*** Opening SOURCE DOCUMENT ***
I am on a constant roller coaster of winning and failing right now. 

So I am just going with the flow and doing the best I can.

It is so quiet here right now. It has been my therapy today. 

But I am still counting down the days until school starts. Is that bad? 
Actually, I think the kids are ready to go back to school as well.

Thursday, August 21, 2014

e n d    o f    s u m m e r
 
It feels like the end of summer. To me it feels like this summer lasted six months. I am still so much invested emotionally and physically from a big store move that I haven't really had time to sit back and look at the transformation. To really digest it. So much change in such a short time, not planned, and all with my kids home with me!I have had  a thousand moments of gratitude, and several moments of fear, some sadness, but a million thoughts of relief and joyfulness.
 
 My husband took my daughter to middle school orientation today.
I can't believe she will be in middle school. I still remember my first day of middle school.
It means in a blink I am going to be talking about her going to college.
 
On a lighter note I am happy to have cooler weather. My hair actually looks ok today and it isn't in a bun or pony tail because of the weather.
 
I am happy to be wearing closed toe shoes today because I am tired of painting my toe nails.
 
I am already planning how to decorate the front planters of the store with pumpkins.
 
I am excited to clean my house, get new slipcovers and decorate for myself.
 
I am ready for the first day of school drop offs and the feeling of sadness that the kids are getting older and a bit of gleefulness {is this terrible?} that I can now paint in solitude.
 
I am ready to walk around with a hot cup of coffee in my Starbucks mug.
*** Closing SOURCE DOCUMENT ***
*** Opening MATERIAL SUPPLIED ***
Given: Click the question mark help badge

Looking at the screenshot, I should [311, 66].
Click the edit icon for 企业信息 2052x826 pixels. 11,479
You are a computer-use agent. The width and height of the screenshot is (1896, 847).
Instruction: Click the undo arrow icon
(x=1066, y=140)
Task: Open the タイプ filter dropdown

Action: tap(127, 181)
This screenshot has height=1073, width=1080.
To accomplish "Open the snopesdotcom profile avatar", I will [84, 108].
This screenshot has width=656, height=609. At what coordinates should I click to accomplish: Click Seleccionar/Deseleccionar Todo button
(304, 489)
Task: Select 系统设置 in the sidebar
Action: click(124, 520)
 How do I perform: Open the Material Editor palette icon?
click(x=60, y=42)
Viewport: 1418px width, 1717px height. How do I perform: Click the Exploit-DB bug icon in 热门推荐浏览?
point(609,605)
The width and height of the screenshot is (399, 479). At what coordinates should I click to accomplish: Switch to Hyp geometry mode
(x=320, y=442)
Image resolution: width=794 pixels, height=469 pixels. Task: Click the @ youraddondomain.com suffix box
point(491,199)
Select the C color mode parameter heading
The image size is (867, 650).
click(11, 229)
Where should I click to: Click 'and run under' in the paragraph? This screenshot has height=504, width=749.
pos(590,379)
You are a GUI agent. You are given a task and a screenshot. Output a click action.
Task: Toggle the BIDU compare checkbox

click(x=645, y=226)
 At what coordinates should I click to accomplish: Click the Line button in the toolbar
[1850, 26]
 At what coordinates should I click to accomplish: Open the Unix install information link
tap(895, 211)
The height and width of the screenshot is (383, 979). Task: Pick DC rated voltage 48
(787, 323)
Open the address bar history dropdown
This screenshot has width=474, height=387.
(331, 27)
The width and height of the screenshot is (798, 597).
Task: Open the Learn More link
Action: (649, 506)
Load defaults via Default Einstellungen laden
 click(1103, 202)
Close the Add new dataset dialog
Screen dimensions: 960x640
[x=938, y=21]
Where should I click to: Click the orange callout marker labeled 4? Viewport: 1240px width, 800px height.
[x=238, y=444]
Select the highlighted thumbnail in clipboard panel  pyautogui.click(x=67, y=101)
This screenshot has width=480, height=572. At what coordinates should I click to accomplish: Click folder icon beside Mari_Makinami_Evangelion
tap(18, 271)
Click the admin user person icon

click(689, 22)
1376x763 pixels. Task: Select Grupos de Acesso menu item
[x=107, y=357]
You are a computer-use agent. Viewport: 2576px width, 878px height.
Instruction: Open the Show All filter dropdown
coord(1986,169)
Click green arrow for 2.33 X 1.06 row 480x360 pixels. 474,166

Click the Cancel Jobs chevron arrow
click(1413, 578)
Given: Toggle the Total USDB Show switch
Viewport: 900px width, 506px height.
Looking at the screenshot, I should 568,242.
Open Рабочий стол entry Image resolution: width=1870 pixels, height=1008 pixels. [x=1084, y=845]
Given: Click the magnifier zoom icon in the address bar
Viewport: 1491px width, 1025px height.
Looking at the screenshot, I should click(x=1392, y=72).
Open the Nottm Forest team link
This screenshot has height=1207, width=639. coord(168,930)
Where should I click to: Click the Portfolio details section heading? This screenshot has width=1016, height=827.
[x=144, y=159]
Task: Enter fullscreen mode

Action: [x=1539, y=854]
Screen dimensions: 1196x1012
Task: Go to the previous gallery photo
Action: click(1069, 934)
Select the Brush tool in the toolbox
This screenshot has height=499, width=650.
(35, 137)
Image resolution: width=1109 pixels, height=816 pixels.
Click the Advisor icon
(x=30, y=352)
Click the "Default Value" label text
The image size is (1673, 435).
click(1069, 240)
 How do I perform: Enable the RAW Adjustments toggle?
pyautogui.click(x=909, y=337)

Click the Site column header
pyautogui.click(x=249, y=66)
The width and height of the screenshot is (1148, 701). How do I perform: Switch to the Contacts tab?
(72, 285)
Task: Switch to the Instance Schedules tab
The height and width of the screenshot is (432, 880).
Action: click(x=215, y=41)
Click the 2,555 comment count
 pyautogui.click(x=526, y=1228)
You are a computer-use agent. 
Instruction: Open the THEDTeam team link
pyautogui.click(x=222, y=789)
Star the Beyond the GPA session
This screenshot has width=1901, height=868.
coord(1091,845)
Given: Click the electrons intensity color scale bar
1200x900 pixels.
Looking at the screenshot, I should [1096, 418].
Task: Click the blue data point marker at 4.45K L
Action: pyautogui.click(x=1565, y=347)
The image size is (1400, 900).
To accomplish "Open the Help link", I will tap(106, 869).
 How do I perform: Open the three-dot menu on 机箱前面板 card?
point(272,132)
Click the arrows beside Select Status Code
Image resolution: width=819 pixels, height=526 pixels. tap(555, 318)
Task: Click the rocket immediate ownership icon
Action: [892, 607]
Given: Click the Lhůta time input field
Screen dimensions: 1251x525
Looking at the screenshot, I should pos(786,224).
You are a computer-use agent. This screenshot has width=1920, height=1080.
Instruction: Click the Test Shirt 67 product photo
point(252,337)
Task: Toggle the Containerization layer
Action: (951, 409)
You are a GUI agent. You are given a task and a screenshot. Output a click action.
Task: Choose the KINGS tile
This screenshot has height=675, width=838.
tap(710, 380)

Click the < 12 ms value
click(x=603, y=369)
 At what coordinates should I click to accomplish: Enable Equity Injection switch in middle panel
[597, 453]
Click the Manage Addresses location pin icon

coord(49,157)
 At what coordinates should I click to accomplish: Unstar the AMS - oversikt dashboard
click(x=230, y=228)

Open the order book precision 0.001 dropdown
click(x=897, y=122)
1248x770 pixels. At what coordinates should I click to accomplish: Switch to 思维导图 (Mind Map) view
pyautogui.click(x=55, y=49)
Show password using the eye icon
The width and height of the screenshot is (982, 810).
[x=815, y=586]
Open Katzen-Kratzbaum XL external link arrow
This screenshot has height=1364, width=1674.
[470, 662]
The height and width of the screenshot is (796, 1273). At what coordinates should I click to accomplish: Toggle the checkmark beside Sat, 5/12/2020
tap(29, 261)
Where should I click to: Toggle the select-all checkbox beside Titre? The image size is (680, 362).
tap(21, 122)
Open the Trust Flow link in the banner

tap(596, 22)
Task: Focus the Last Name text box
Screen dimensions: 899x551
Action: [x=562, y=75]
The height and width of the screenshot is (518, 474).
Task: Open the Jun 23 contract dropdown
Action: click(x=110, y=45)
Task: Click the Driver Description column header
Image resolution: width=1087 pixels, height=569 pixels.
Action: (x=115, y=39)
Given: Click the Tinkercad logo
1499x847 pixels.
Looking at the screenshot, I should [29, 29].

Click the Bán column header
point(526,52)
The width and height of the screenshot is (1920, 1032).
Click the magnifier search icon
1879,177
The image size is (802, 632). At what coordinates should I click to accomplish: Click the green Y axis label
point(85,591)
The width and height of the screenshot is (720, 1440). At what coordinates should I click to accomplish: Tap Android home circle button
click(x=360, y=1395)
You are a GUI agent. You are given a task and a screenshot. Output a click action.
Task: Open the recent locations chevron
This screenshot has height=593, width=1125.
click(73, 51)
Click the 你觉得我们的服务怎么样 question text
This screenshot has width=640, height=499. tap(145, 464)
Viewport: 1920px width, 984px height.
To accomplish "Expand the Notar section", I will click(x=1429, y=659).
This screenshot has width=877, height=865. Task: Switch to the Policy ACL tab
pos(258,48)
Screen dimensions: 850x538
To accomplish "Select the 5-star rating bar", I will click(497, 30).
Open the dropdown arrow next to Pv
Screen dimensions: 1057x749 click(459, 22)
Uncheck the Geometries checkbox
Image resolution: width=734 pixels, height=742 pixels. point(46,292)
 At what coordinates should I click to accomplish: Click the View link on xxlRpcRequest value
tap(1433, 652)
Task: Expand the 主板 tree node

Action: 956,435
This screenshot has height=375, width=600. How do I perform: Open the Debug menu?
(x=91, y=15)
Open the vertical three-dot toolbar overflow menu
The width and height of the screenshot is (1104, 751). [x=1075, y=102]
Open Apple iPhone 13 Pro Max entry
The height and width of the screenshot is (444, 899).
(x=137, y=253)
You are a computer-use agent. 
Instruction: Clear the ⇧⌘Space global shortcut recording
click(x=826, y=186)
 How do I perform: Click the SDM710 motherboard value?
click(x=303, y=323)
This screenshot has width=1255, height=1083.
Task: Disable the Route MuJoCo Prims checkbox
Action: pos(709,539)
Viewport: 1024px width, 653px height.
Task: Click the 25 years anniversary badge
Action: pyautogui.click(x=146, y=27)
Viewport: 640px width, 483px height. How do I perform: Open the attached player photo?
*** Closing MATERIAL SUPPLIED ***
→ **HOW TO COMPLETE THIS TASK**:
In the end-of-summer post, which feelings does the sentence beginning "I have had a thousand moments of gratitude" name?

→ **TASK RESULT**:
Gratitude, fear, sadness, relief, and joyfulness.